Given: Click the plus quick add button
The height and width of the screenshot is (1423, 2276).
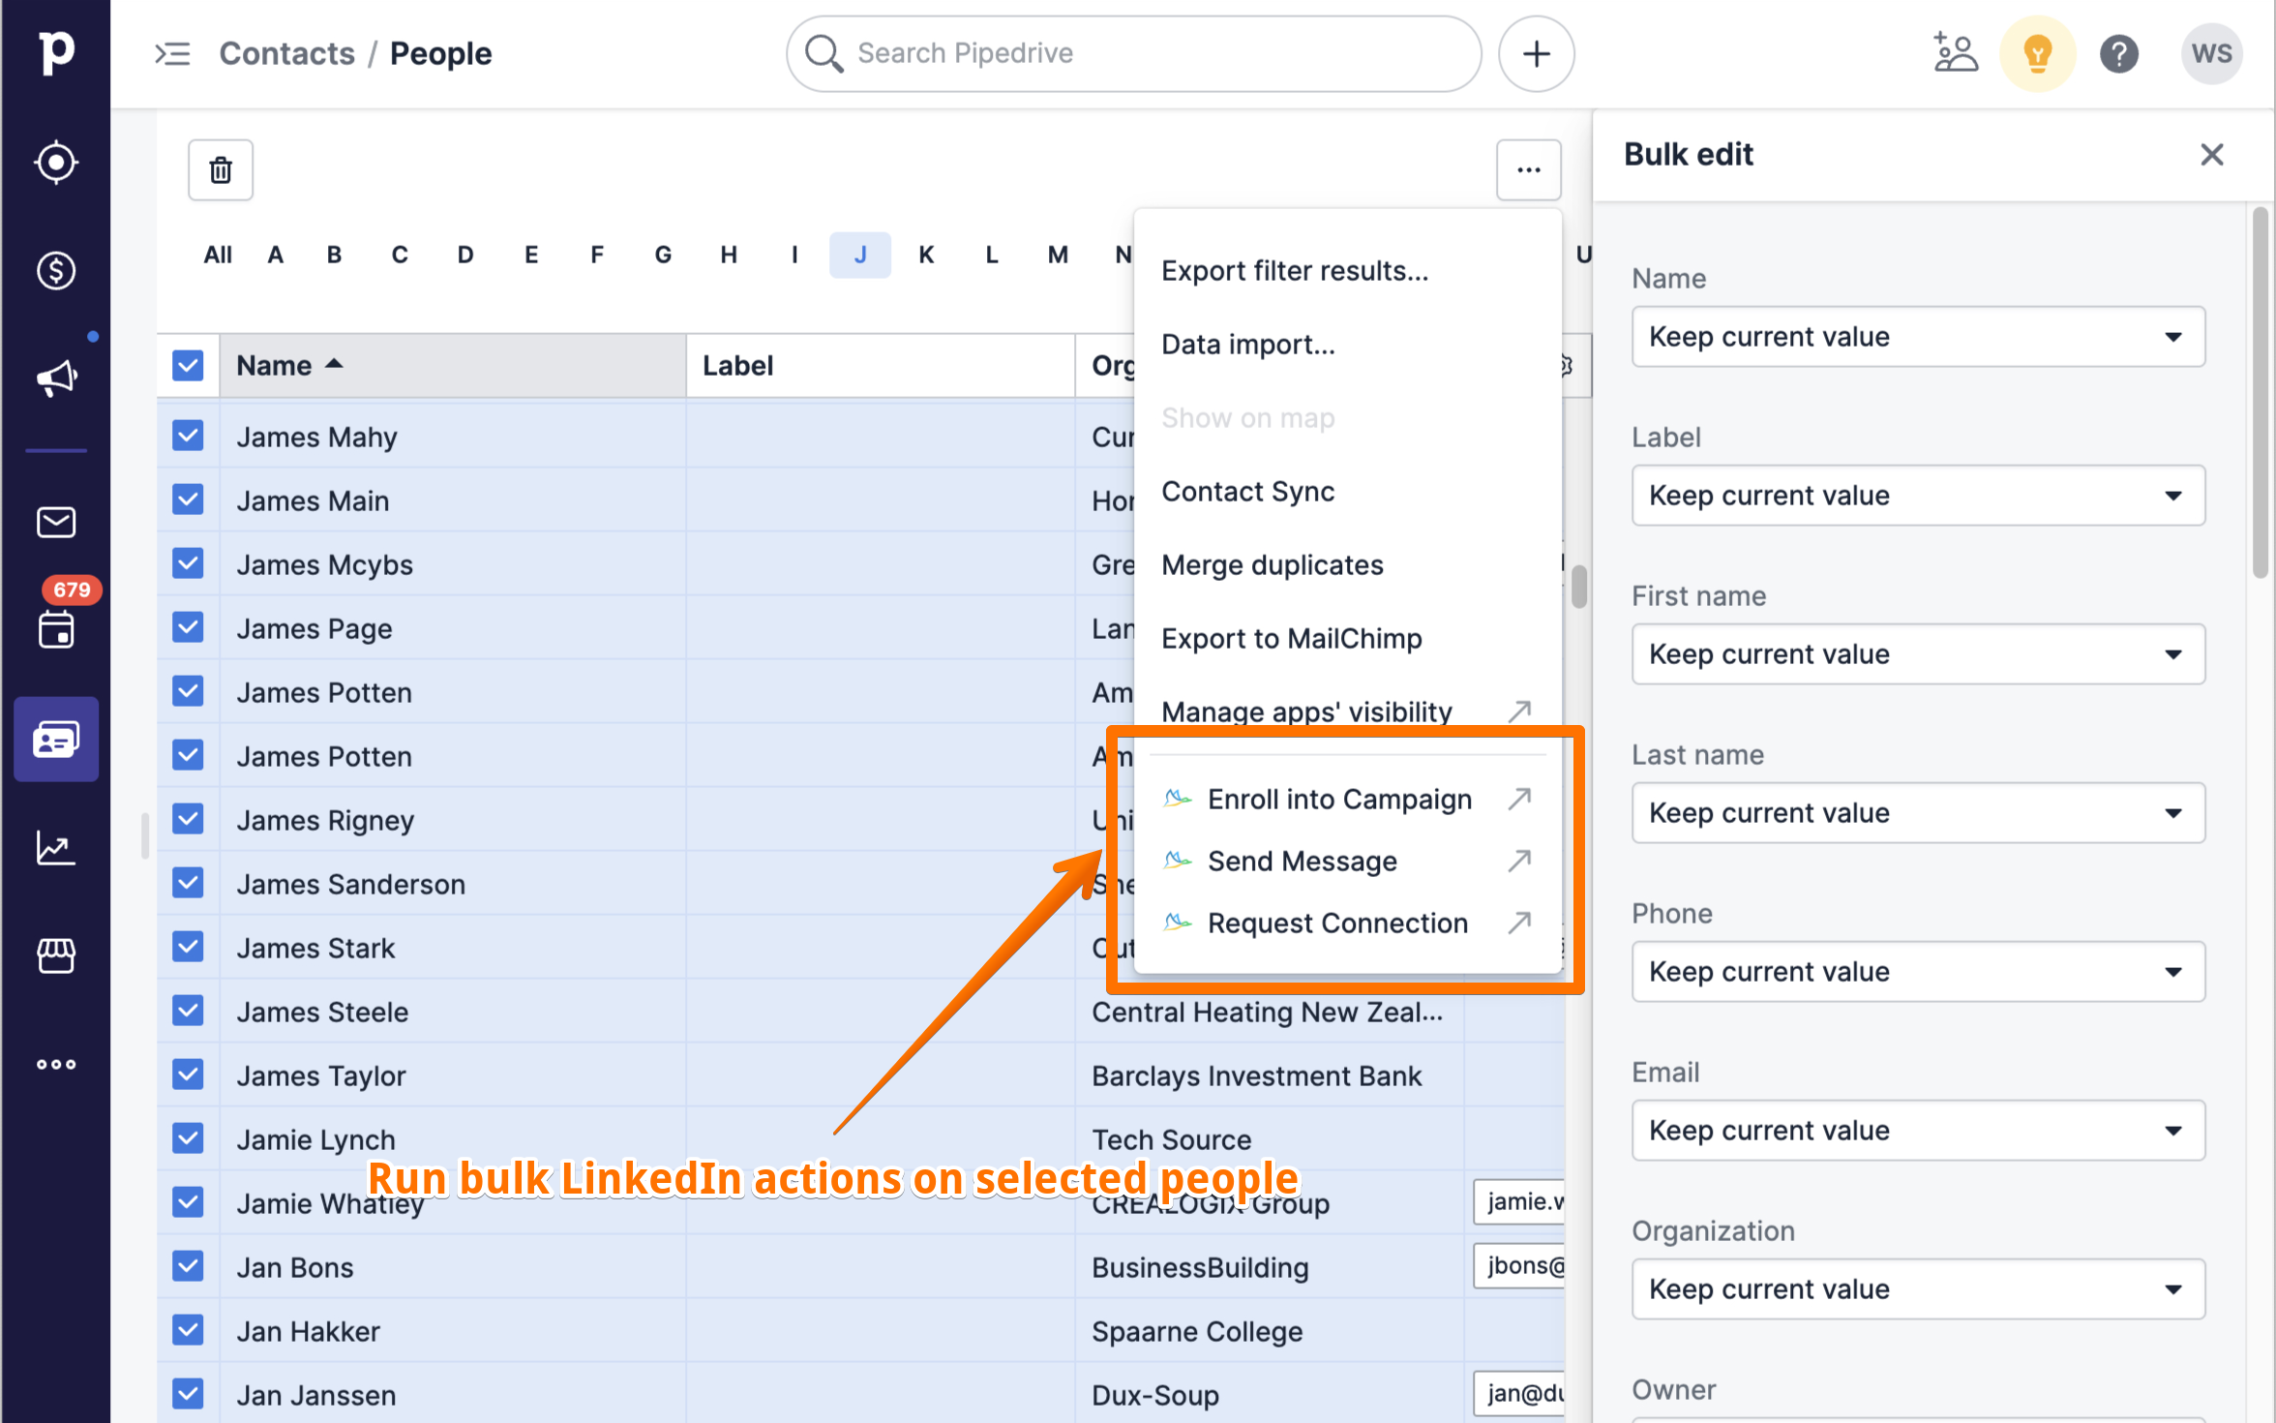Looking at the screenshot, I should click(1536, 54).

══════════

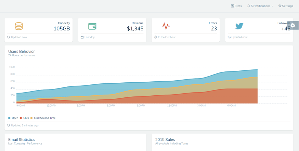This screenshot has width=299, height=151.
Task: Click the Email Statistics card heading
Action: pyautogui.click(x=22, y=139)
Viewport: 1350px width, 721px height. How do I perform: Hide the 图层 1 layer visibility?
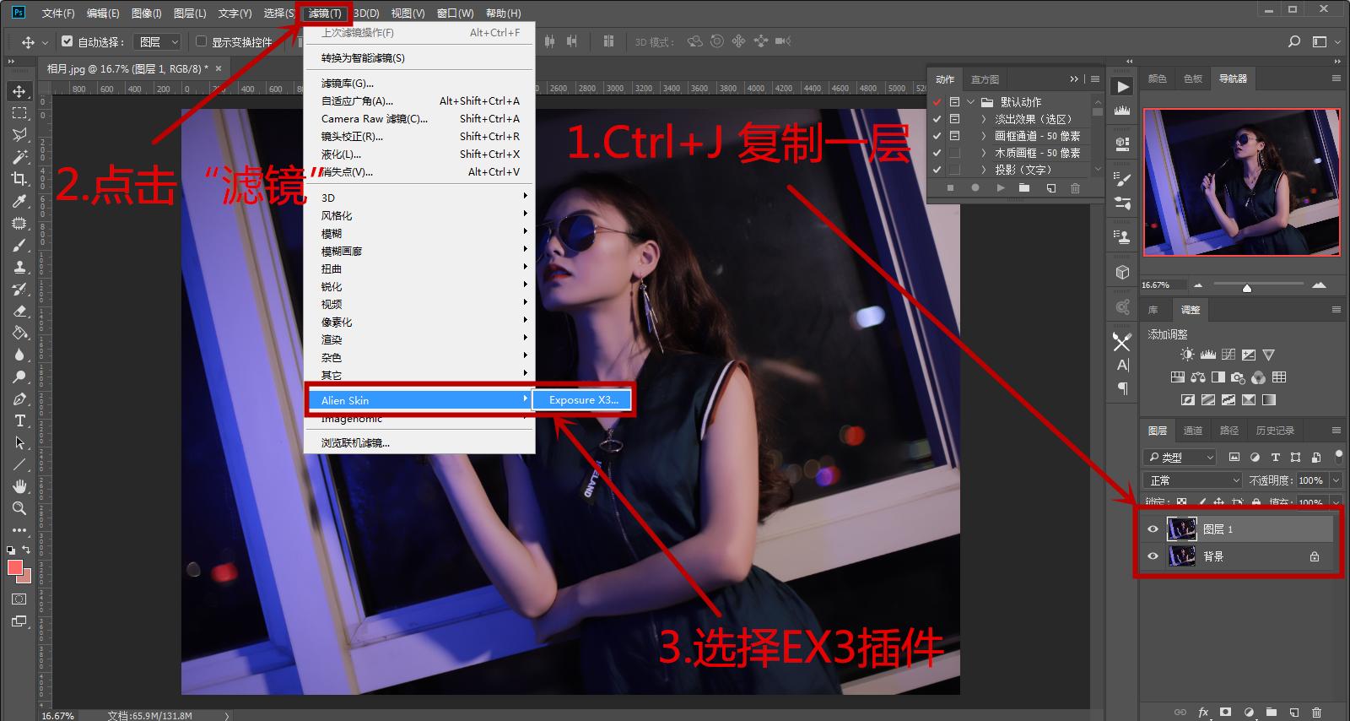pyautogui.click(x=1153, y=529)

══════════

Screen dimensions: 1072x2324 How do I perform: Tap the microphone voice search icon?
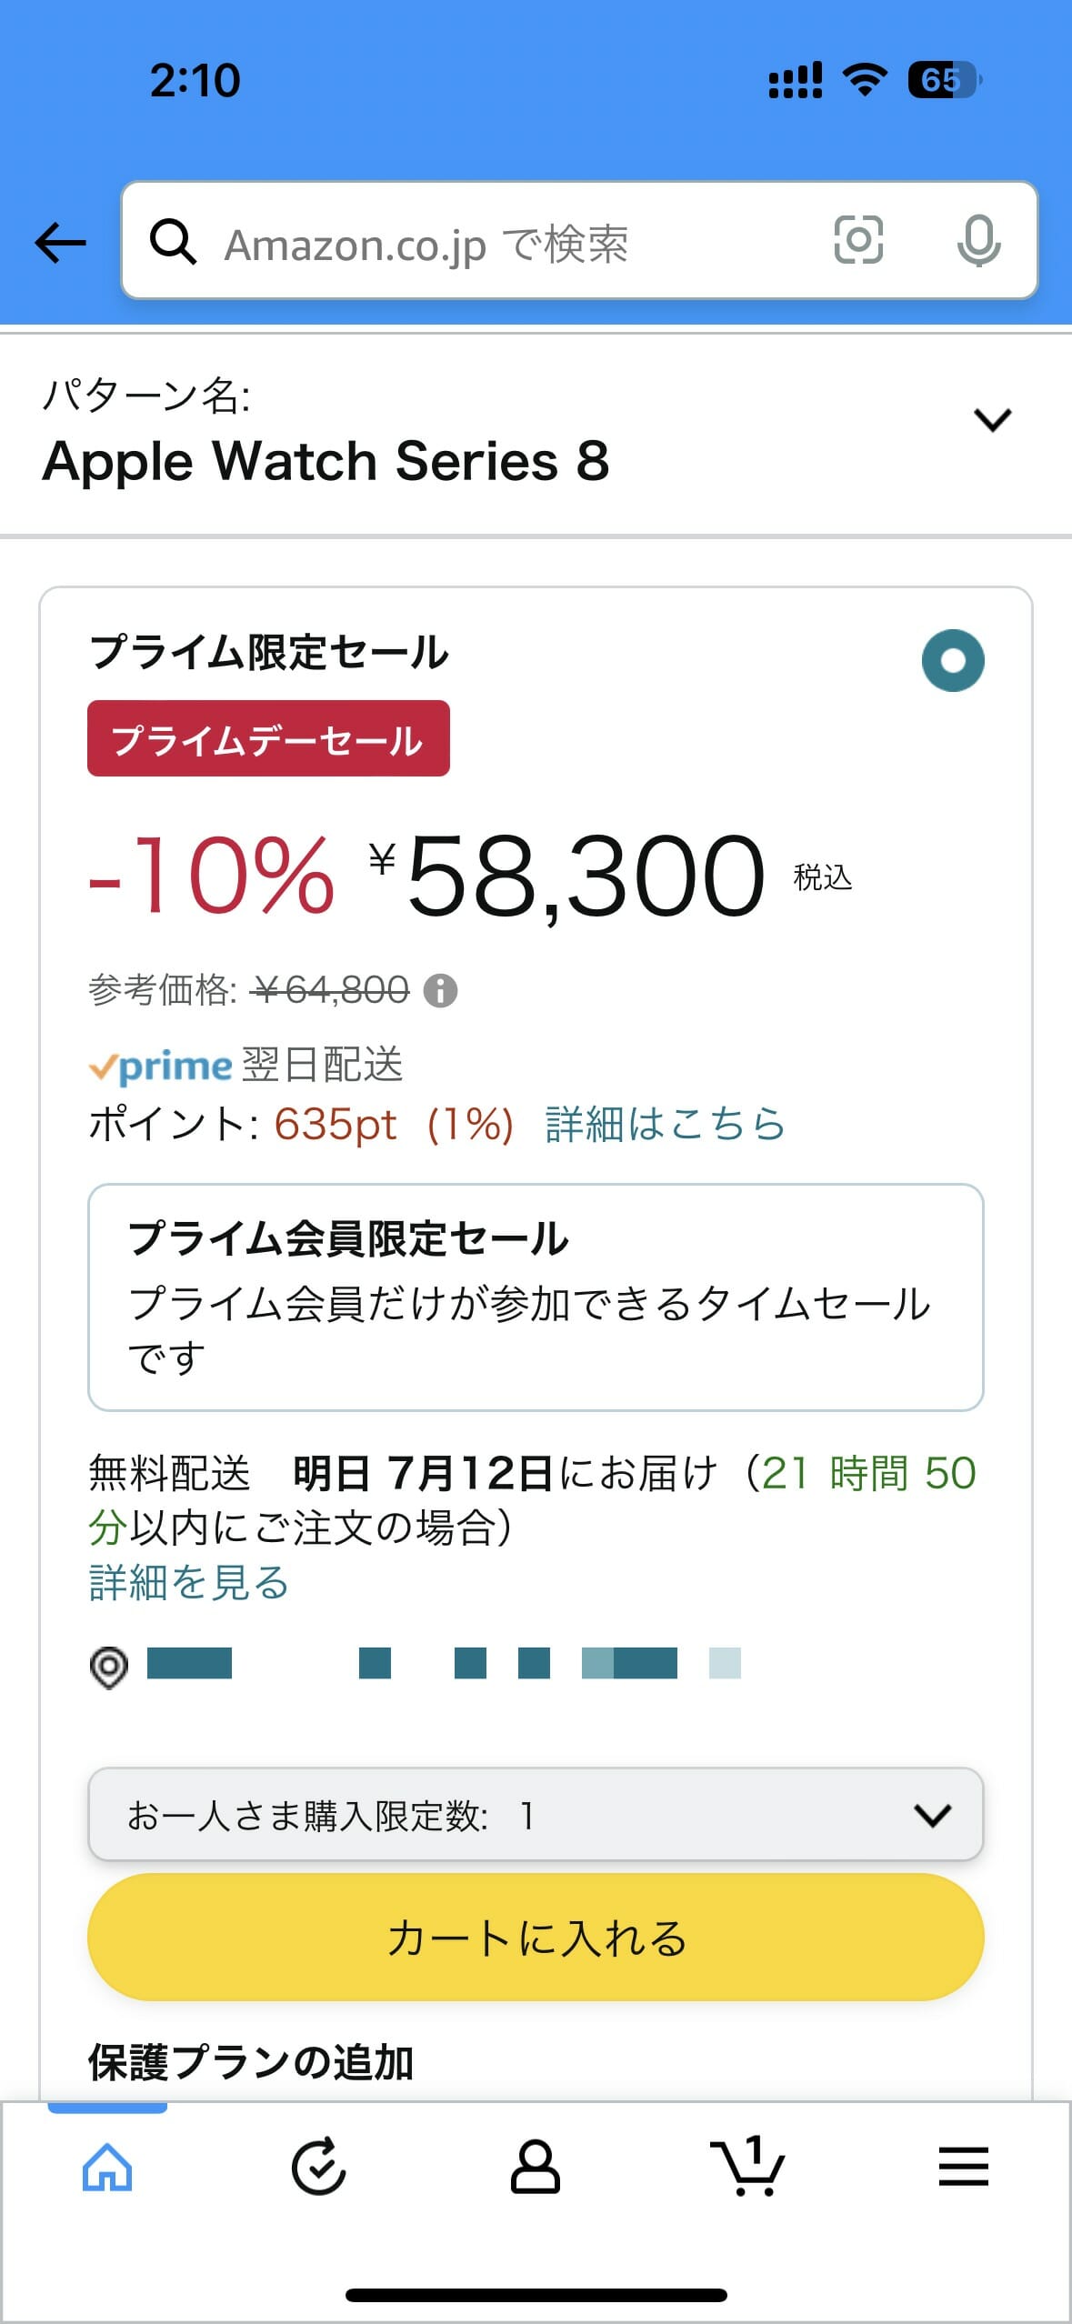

══════════

_WRITTEN REQUEST:_
Output the lines from the line containing "Given: Click the plus quick add button" through the line containing "Looking at the", both included, with no changes, and leave the pictures out.

_SOLUTION TO THIS TASK:_
Given: Click the plus quick add button
The height and width of the screenshot is (1423, 2276).
Looking at the screenshot, I should click(1536, 54).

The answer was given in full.